Dans cette saison, l'aspect du bazar aux comestibles est particulièrement ravissant. De tous côtés s'empilent des montagnes de pêches vermeilles, des pyramides de limons doux, de melons et de concombres; des pastèques pourfendues par la moitié montrent aux passants altérés leur chair rouge gonflée d'une eau délicieuse, tandis que roulent pêle-mêle sur le sol des raisins et des aubergines monstres; en concurrence avec ces boutiques se présentent les étalages des épiciers, pharmaciens, droguistes, où miroitent, sous les rayons lumineux tombés du haut des toitures en forme de coupoles, des bocaux de cristal contenant toute une collection de sel de fer, de cuivre, de manganèse, et de longs vases de verre remplis de piment, de safran ou d'autres épices, condiments obligés de certains mets persans.
Le caravansérail arménien, dans lequel se trouvent les bureaux de Kodja Youssouf, est entouré d'une série de chambres profondes, fermées par des volets en mosaïque de bois. Au milieu du jour toutes ces portes sont soigneusement cadenassées, car les riches négociants se contentent de passer quelques heures à leur comptoir, à l'inverse des petits marchands du bazar, dont la boutique reste toujours ouverte.
Le Père frappe; des serviteurs se présentent et nous introduisent dans une salle voûtée; l'air de la pièce a conservé une bienfaisante fraîcheur. Nos domestiques apportent d'une rôtisserie voisine de délicieux kébabs emmaillotés dans une couche de pain, et des fruits confits dans du sirop aigre. Ces hors-d'œuvre, désignés sous le nom de torchis (aigreur), sont des aubergines de la grosseur d'une figue de vigne, des prunes de la taille d'une olive, ou des noix à peine formées. Les Persans mangent à tous les repas ces mets excitants, très agréables pendant les fortes chaleurs.
Après le déjeuner, Kodja Youssouf profite de notre présence à Ispahan pour faire défiler devant nous les plus habiles forgerons ispahaniens; ils portent avec eux des canards, des chameaux, des ânes, des boucliers et des aiguières en acier, façonnés au marteau et rehaussés de minces filets d'or ou de platine incrustés dans le dur métal.

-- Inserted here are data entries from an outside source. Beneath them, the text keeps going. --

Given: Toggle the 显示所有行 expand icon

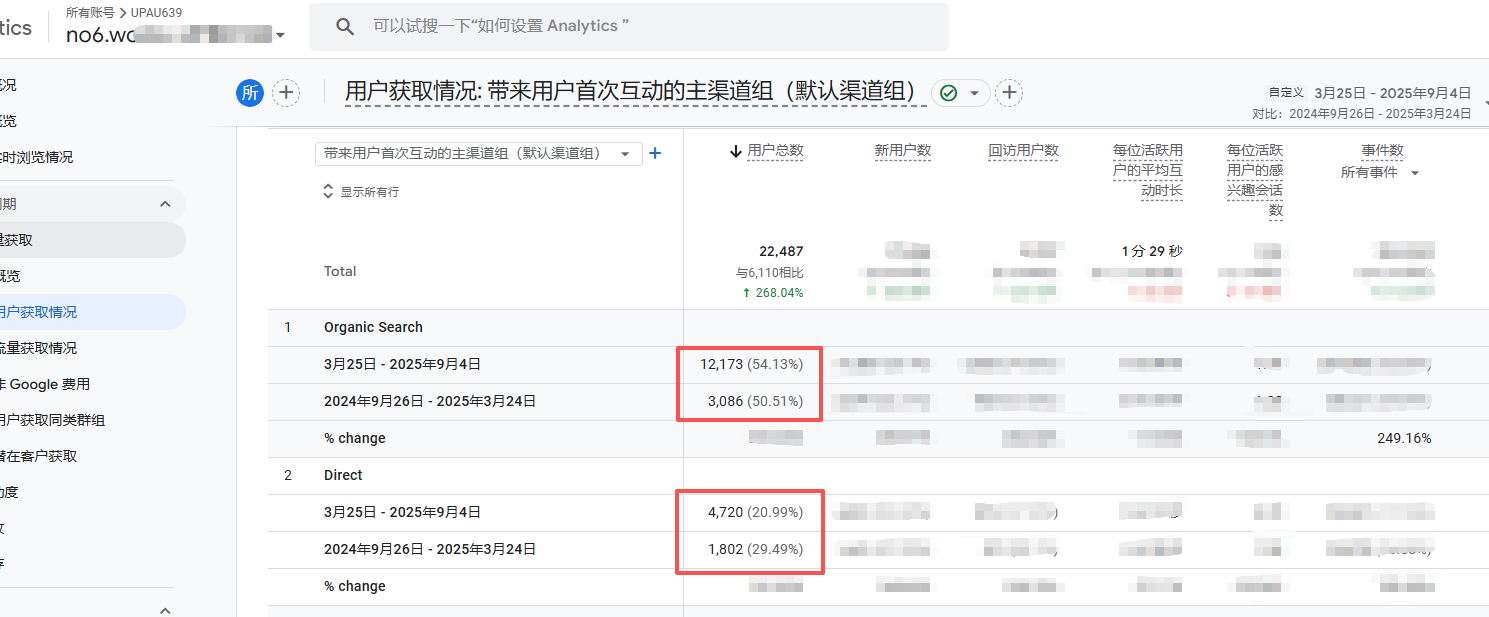Looking at the screenshot, I should [328, 191].
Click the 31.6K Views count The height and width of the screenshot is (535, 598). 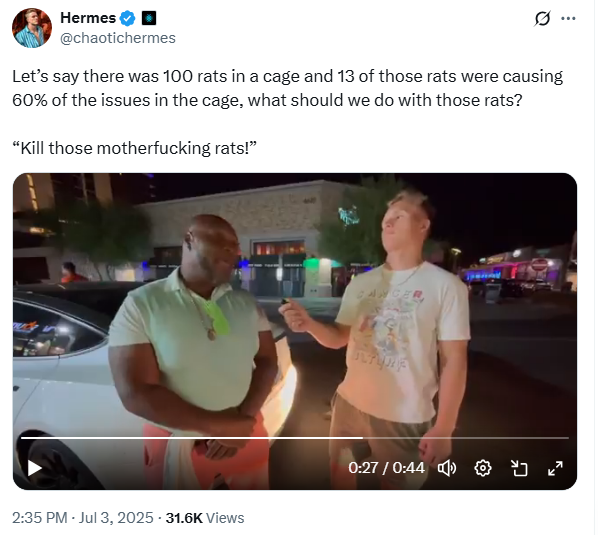(205, 518)
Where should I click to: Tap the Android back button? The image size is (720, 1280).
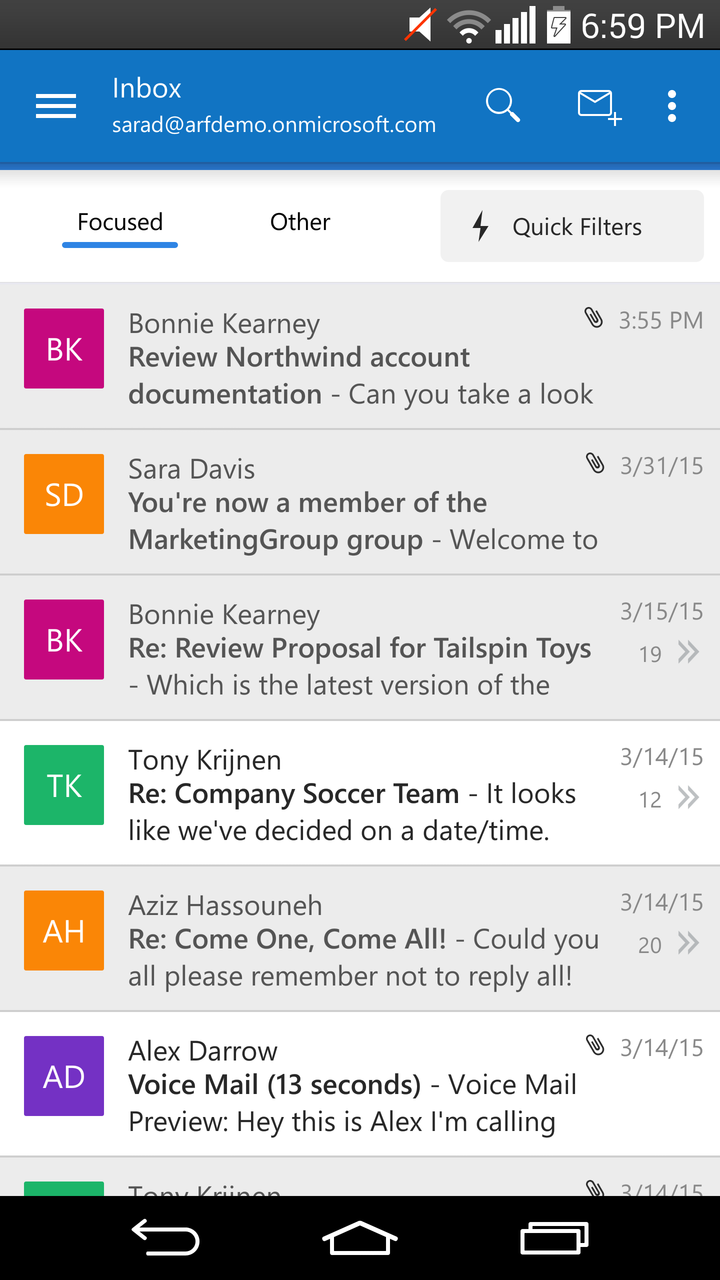pyautogui.click(x=166, y=1239)
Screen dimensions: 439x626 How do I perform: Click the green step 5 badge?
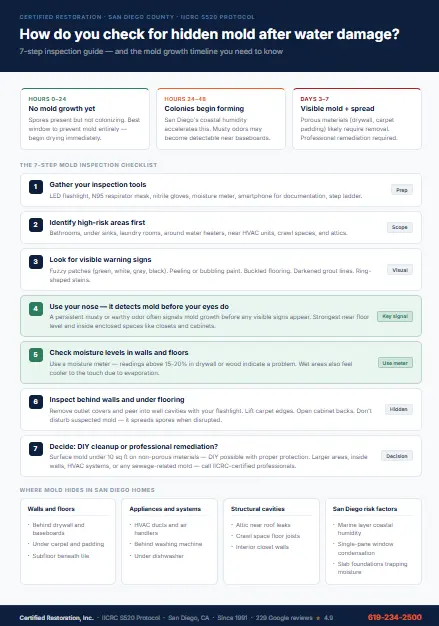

Nous recevons également la visite de plusieurs grands marchands de tapis. L'un d'eux nous invite à venir prendre le thé dans sa maison, ses marchandises étant trop lourdes pour être facilement transportées. J'accepte son offre avec d'autant plus d'empressement qu'il est marié, prétendent les matrones d'Ispahan, à l'une des plus jolies femmes de la ville.
L'entrée de l'andéroun sera difficile à forcer, et j'aurai bien du mal à me faire présenter à la belle, car le bonhomme, trompé comme le commun des mortels par mes habits et la peau tannée de mon visage, a cru être agréable à Marcel en lui faisant sur moi les compliments les plus aimables.
«Votre esclave a vu du premier coup d'œil que ce jeune homme est le fils de Votre Honneur. Dieu a donné à cet enfant des traits qui reproduisent trop fidèlement votre bienfaisante image pour que l'on n'en soit point frappé.»
Les Persans, sans oser se l'avouer, ont si peu de confiance dans la vertu de leurs femmes, que la constatation de la ressemblance entre père et fils est un compliment délicat toujours reçu avec le plus grand plaisir.
Marcel, très touché des bonnes paroles du marchand de tapis, s'est confondu en remerciements.